| Name | Modified | Size | Downloads / Week |
|---|---|---|---|
| Parent folder | |||
| README.md | 2026-05-31 | 5.4 kB | |
| v3.10.29 -- 3-dataset BEIR (rank 4_11 on mean) + ruvector@0.2.27 tier-0 + #2246 fixes source code.tar.gz | 2026-05-31 | 25.3 MB | |
| v3.10.29 -- 3-dataset BEIR (rank 4_11 on mean) + ruvector@0.2.27 tier-0 + #2246 fixes source code.zip | 2026-05-31 | 28.4 MB | |
| Totals: 3 Items | 53.7 MB | 0 | |
What ships — batched per "no constant releases"
Four independent threads:
- 3rd BEIR dataset (ArguAna) — strengthens 2-dataset → 3-dataset story
- BGE-large NFCorpus ceiling test — answered (no lift on this hardware)

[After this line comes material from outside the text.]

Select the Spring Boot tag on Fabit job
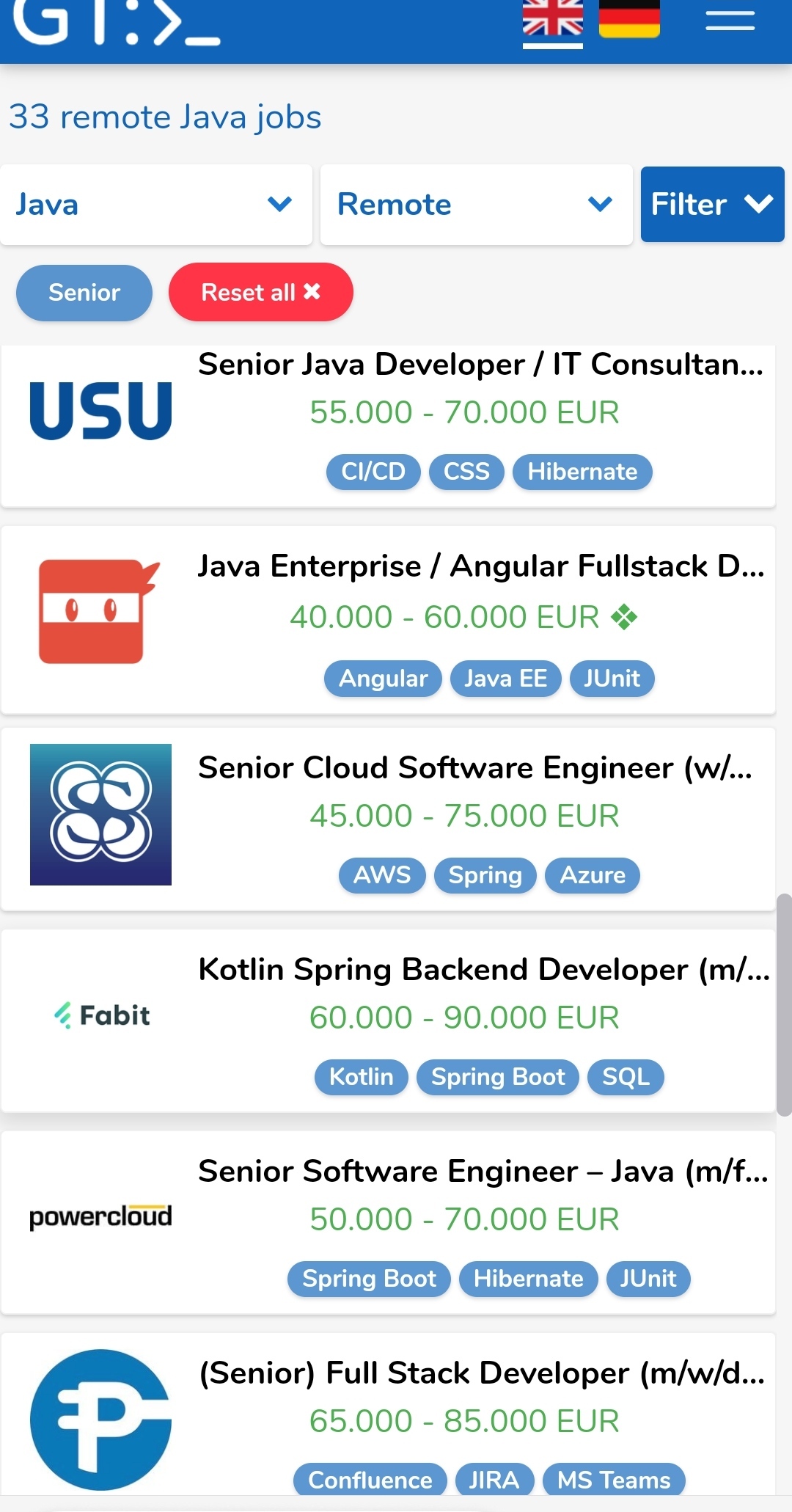792x1512 pixels. 498,1077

- ruvector@0.2.27 Tier-0 wiring — kills the silent-fallback bug at source
- 4 user bugs from #2246 — 3 fixed, 1 forwarded
3-dataset BEIR results
| Dataset | nDCG@10 | Pipeline | Rank |
|---|---|---|---|
| NFCorpus | 0.358 | Lucene + RRF + CE rerank | 2/11 |
| SciFact | 0.683 | Lucene + RRF + CE rerank | 3/11 |
| ArguAna | 0.432 | Lucene + RRF (CE rerank hurt) | 5/11 |
| 3-dataset mean | 0.491 | mixed | — |
3-dataset mean leaderboard
| System | Params | Mean nDCG@10 |
|---|---|---|
| BGE-large-v1.5 (published) | 335M | 0.579 |
| SPLADE++ (published) | 110M | 0.524 |
| GenQ (published) | 110M | 0.485 (~tied with us) |
| ruflo best per-dataset | 110M | 0.491 |
| GTR-XL (published) | 1.2B | 0.481 |
| BM25 (published Lucene) | — | 0.467 |
| Contriever | 110M | 0.461 |
| TAS-B | 66M | 0.464 |
Rank 4 of 11 on 3-dataset mean. Beats published BM25 (+0.024), beats GTR-XL (with 1/10× our params), beats Contriever, TAS-B, ColBERT, SBERT. Loses to SPLADE++ (-0.033) and BGE-large (-0.088, mostly the ArguAna gap).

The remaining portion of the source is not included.